## Source extract
= = = =

- Directed by: Ernst Hofbauer
- Written by: Hannes-Karl Kubiak
- Based on: River of the Three Junks (novel) by Georges Godefroy
- Produced by: Gero Wecker; Wolf C. Hartwig;
- Starring: Stewart Granger; Rosanna Schiaffino; Margit Saad;
- Cinematography: Werner M. Lenz
- Edited by: Eugenio Alabiso; Werner M. Lenz;
- Music by: Riz Ortolani
- Production companies: Arca-Filmproduktion; Produzioni Europee Associati; Rapid Film;
- Distributed by: Constantin Film
- Release date: 16 July 1965 (West Germany);
- Running time: 88 minutes
- Countries: West Germany; Italy;
- Language: German
- Box office: 114,597 admissions (France); 933,983 admissions (Spain);

= Red Dragon (1965 film) =

1965 film

Red Dragon (Das Geheimnis der drei Dschunken, A-009 missione Hong Kong) is a 1965 West German-Italian spy film directed by Ernst Hofbauer and starring Stewart Granger, Rosanna Schiaffino, and Margit Saad. It was released in Germany as Das Geheimnis der drei Dschunken and A 009 missione Hong Kong in Italy. It was released in the United States as a double feature with Lightning Bolt by Woolner Brothers in 1967 under the title Code Name Alpha.

= = = =

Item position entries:
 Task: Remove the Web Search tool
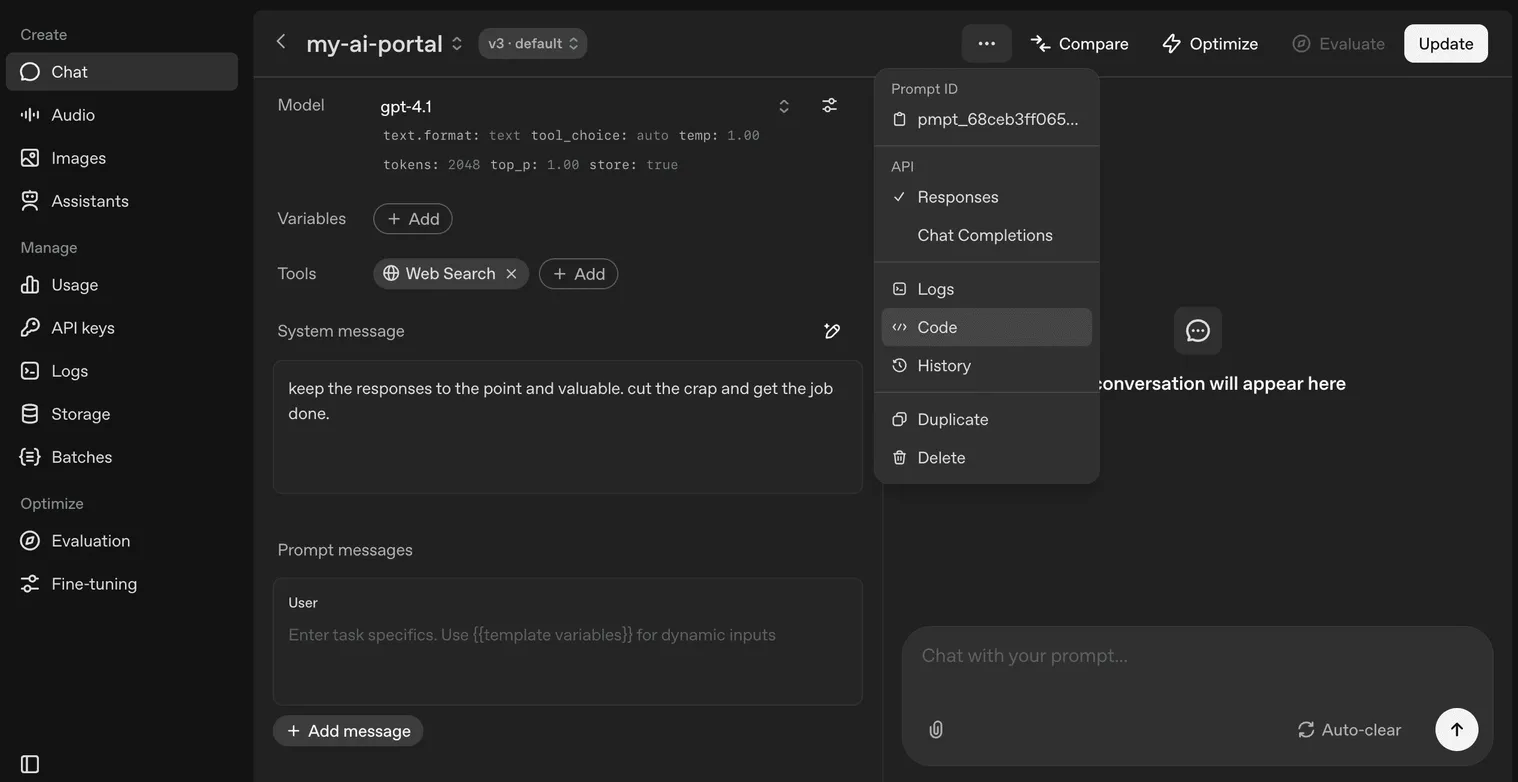point(511,274)
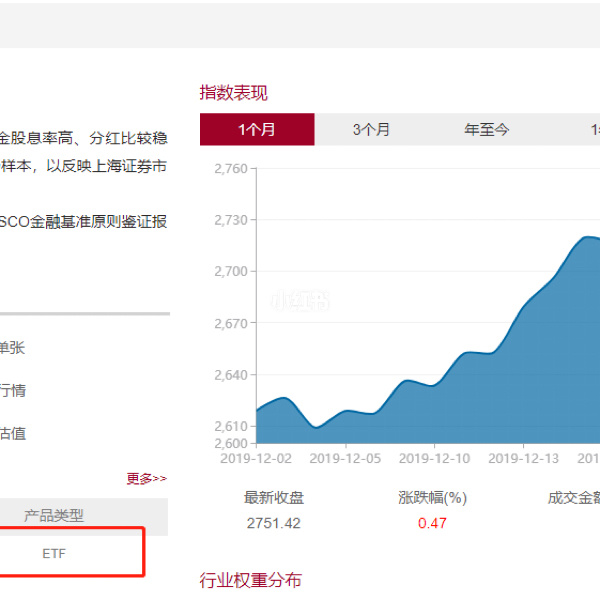The height and width of the screenshot is (600, 600).
Task: Click the red 0.47 change percentage
Action: click(432, 523)
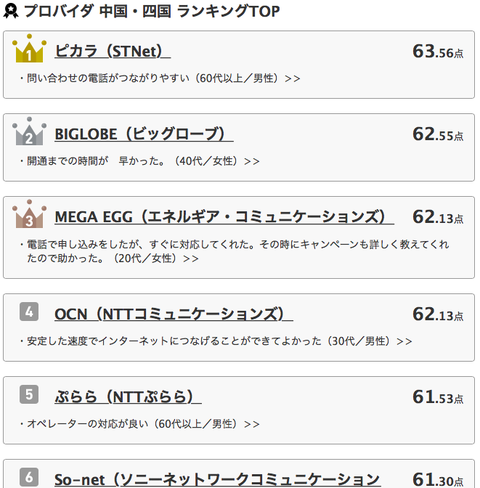480x488 pixels.
Task: Open the MEGA EGG provider link
Action: pyautogui.click(x=224, y=217)
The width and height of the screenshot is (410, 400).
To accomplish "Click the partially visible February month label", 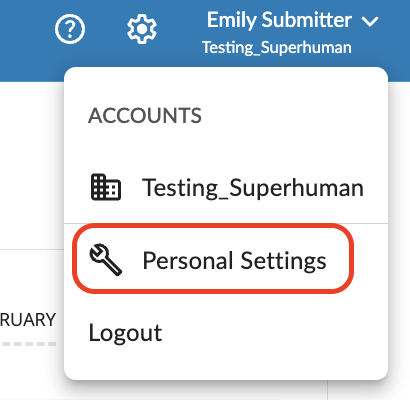I will (x=28, y=320).
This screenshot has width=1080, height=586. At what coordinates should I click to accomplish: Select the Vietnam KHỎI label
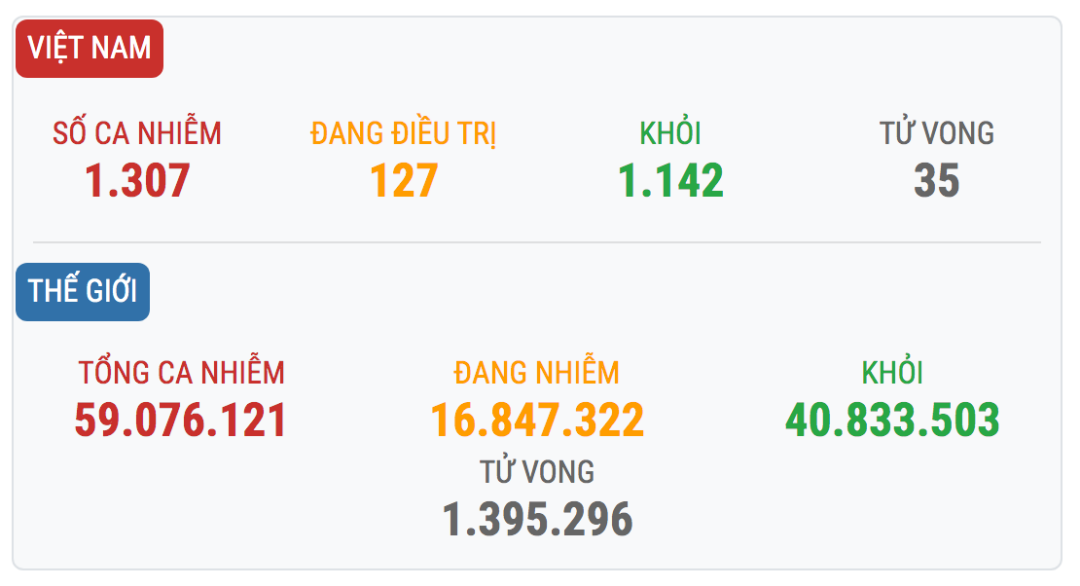pyautogui.click(x=670, y=132)
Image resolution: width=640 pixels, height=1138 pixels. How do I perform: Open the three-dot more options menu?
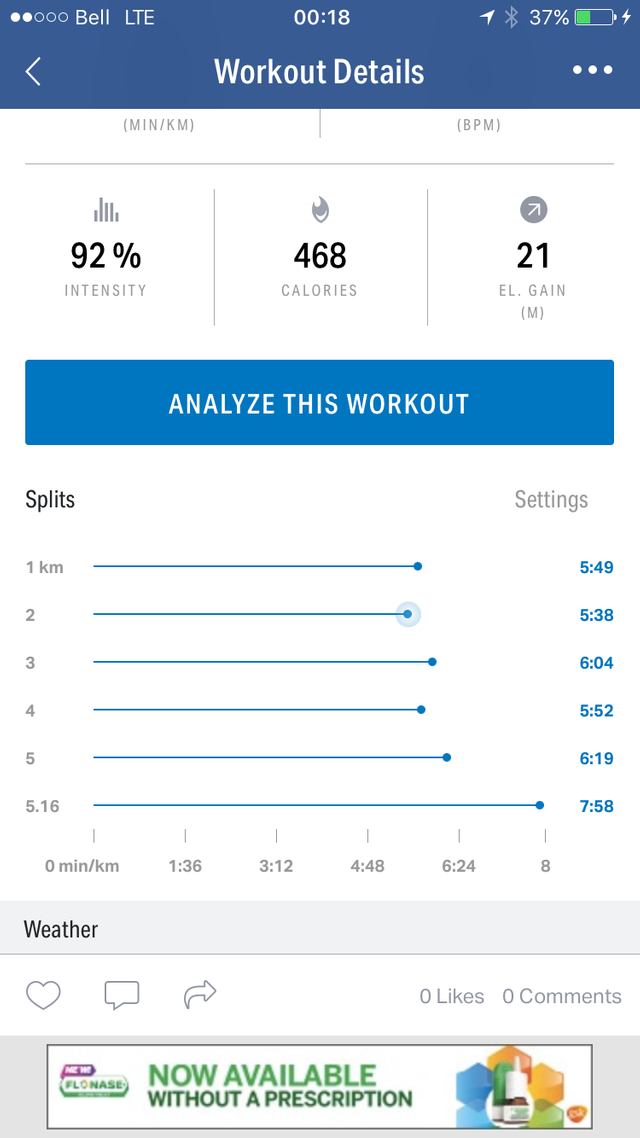point(592,71)
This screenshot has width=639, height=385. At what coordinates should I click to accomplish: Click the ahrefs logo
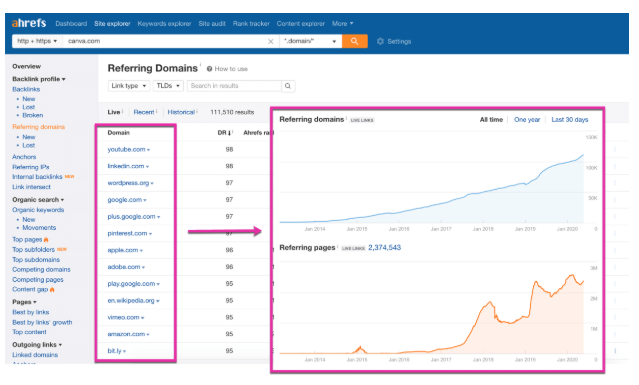(29, 23)
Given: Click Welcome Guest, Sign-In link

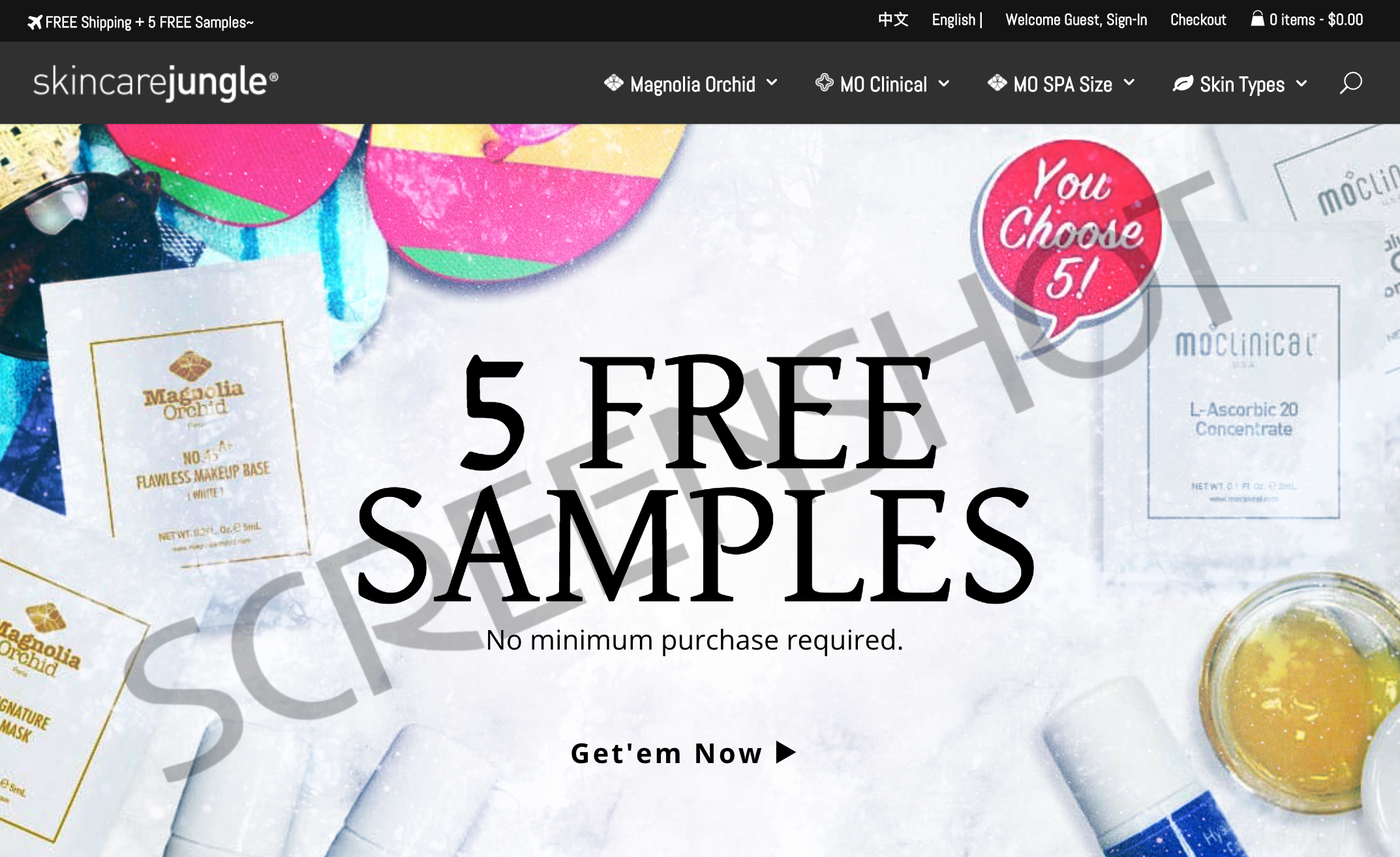Looking at the screenshot, I should point(1076,20).
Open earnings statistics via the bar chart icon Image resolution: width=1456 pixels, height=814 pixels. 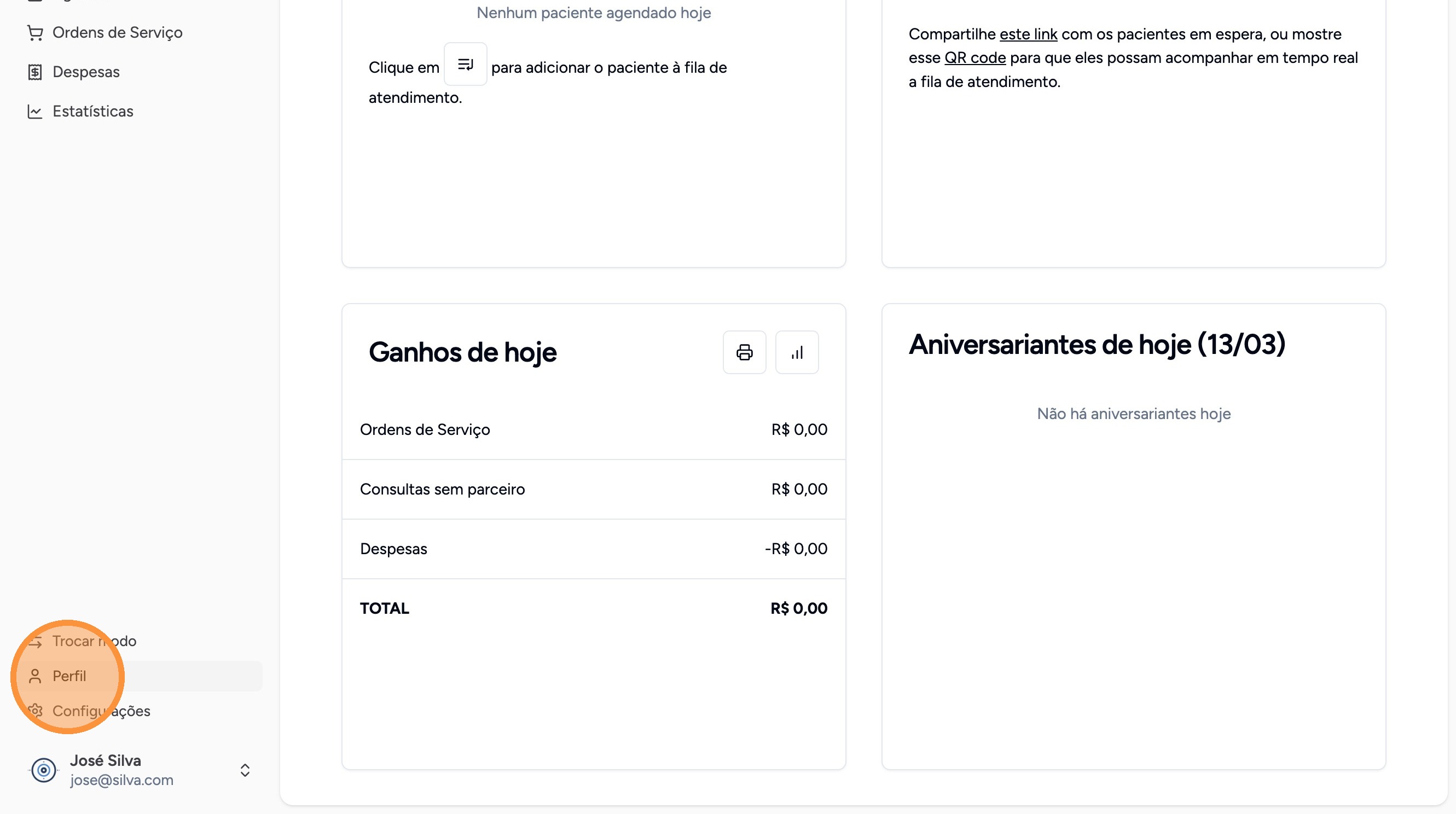click(x=797, y=352)
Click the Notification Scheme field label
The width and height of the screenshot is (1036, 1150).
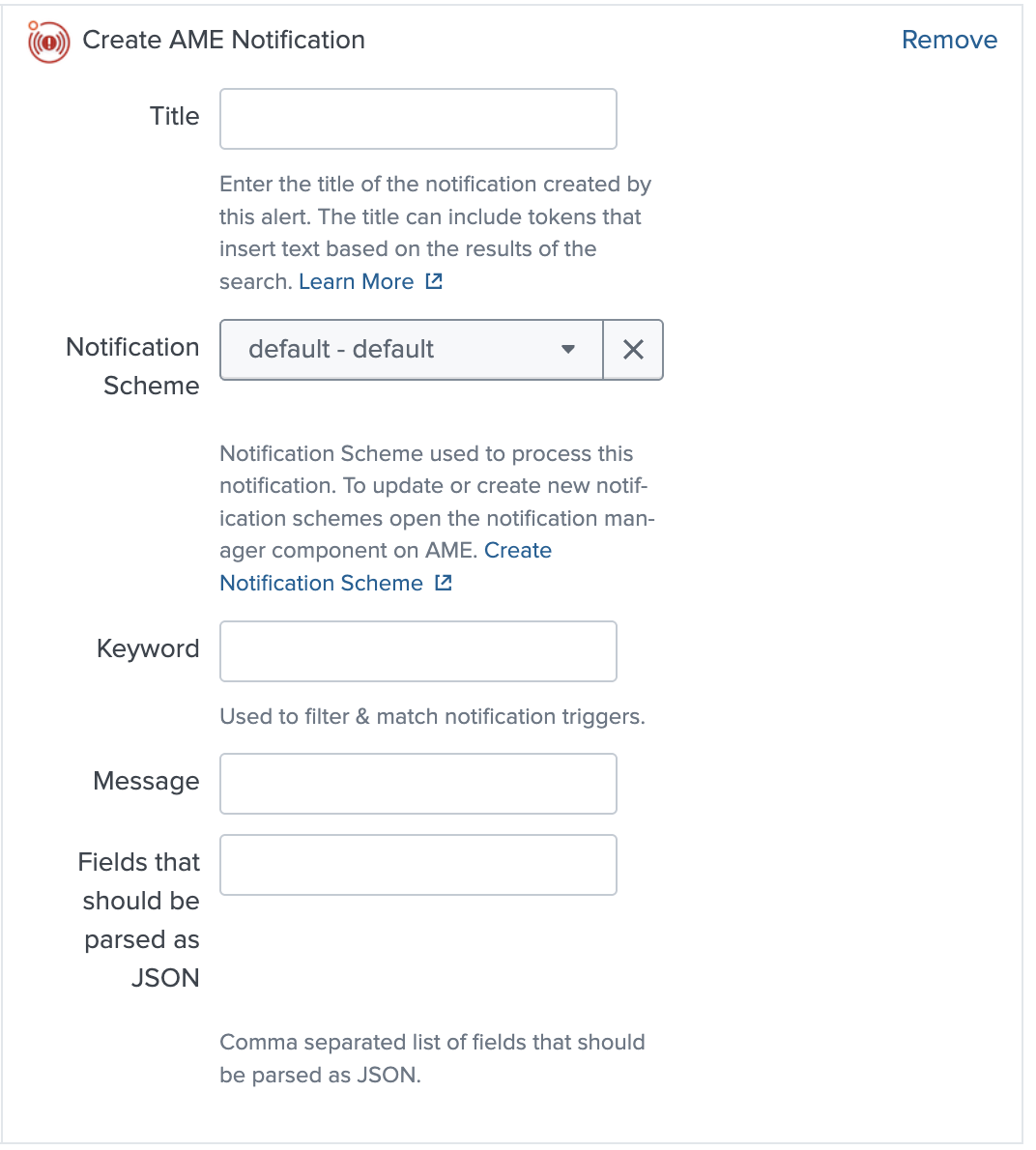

= = = =

## Written instruction
Carry on the article about the 1965 spy film Red Dragon from the point where it stops. The records have no connection to the text about the film.

## Task response
The film's sets were designed by the art director Max Mellin. It was shot on location in Hong Kong.

The film is based on the 1952 novel Les Gentlemen de Hong Kong by Georges Godefroy that was made into the French spy film The River of Three Junks (1957) set in Saigon.

==Plot==
In a Hong Kong park, a man brushes against the arm of a girl sitting on a bench, and she slips to the ground, murdered. Immediately afterward, the man is killed also. It turns out the woman was connected with a jewel-smuggling ring, and the man was a federal agent. FBI agent Michael Scott is given the assignment and finds a way to sneak agent Carol into the smuggling gang. Carol goes to work for Pierre Milot, who works for the smugglers.

==Bibliography==
- Goble, Alan (1999). "The Complete Index to Literary Sources in Film"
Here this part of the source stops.